**Work to be completed:** Only the lines from the "This screenshot has width=1024, height=652." line through the last line of the material below belong in the answer, reproduced exactly and with no pictures.

**Input records:**
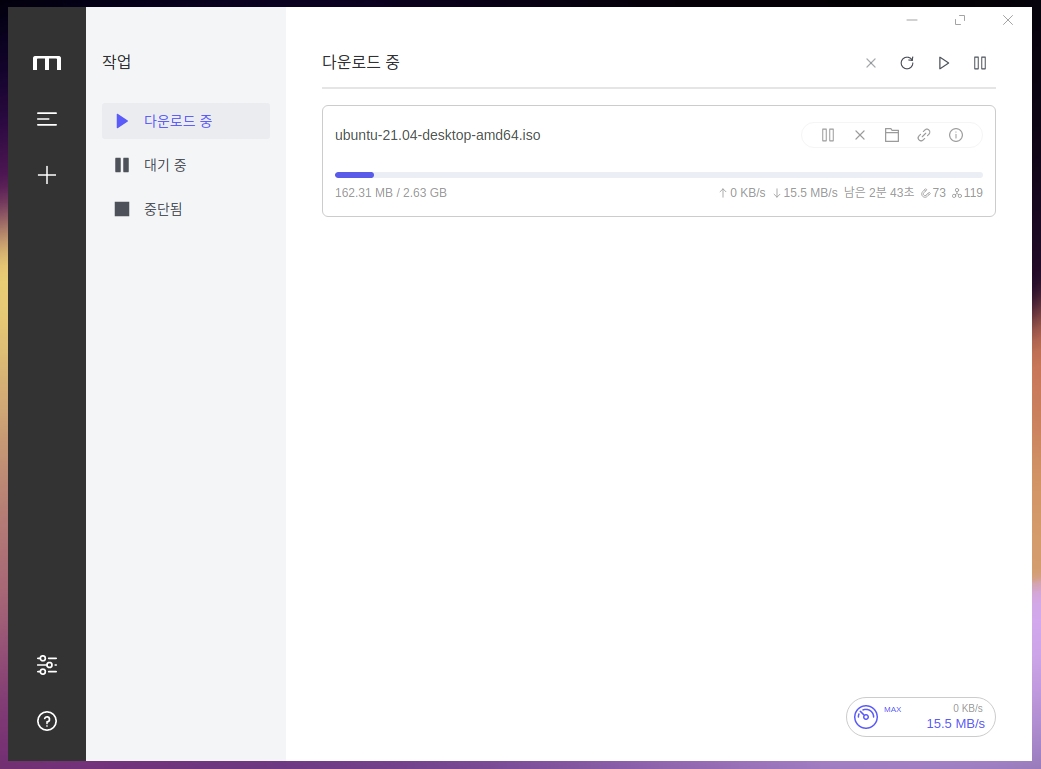Click the Motrix logo in sidebar

(46, 63)
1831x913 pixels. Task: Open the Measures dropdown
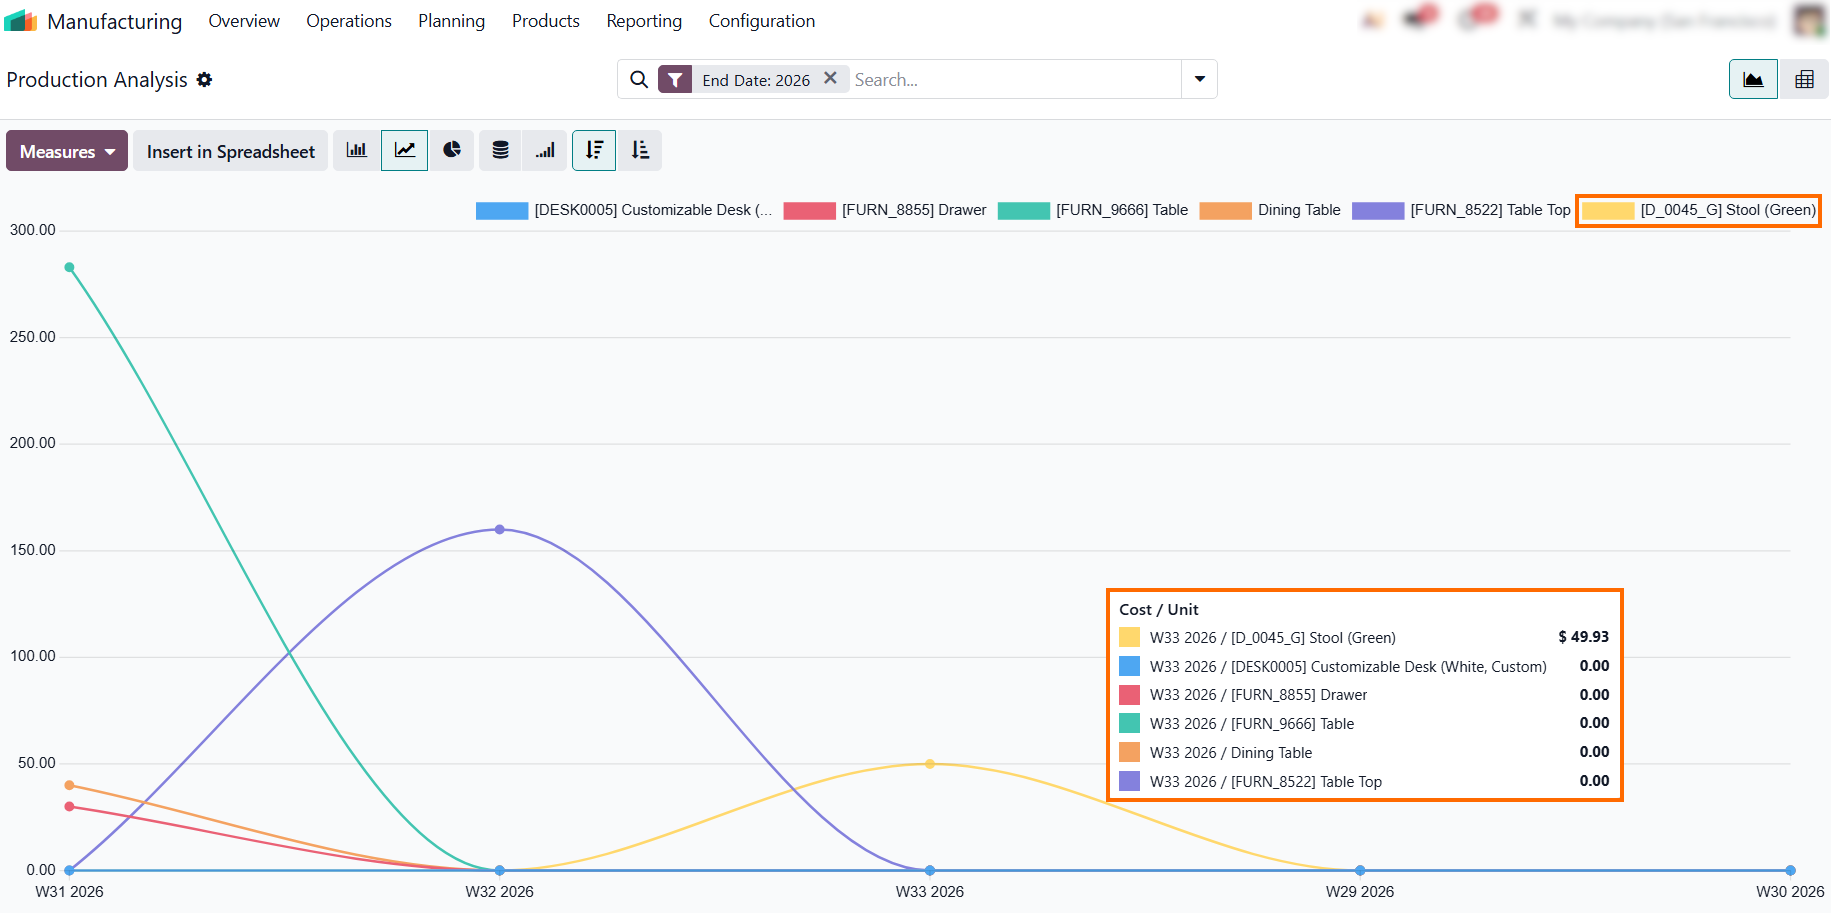tap(67, 151)
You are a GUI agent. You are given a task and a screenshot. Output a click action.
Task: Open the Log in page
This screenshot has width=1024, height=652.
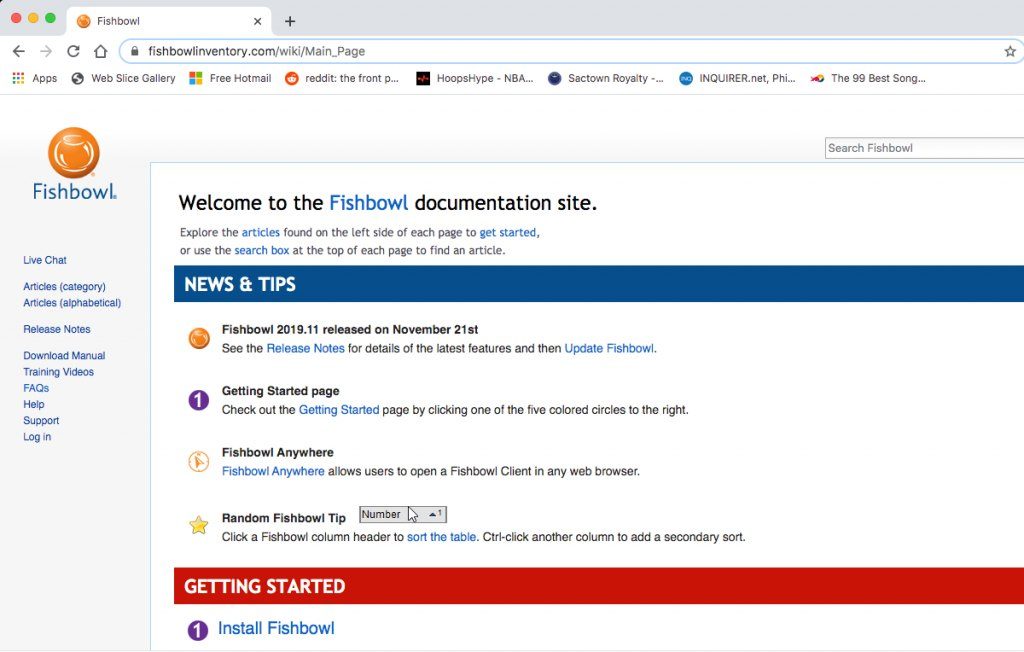[36, 437]
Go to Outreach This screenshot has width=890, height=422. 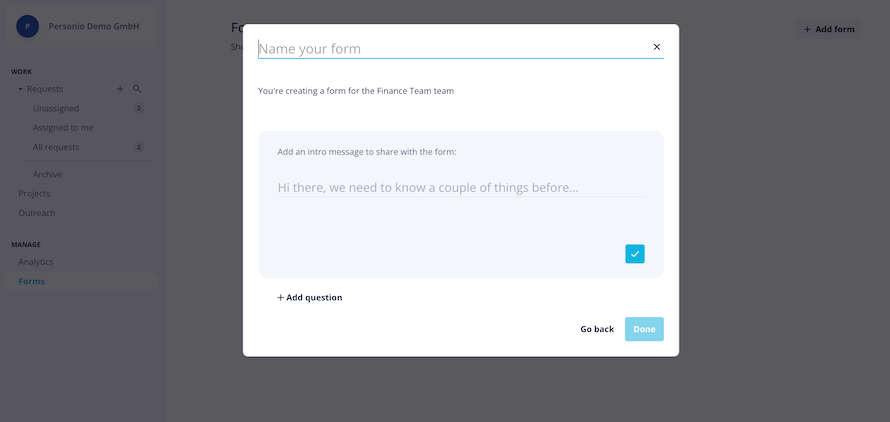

**Solution below:**
This screenshot has width=1024, height=652.
[36, 437]
Go to Outreach This screenshot has width=890, height=422. 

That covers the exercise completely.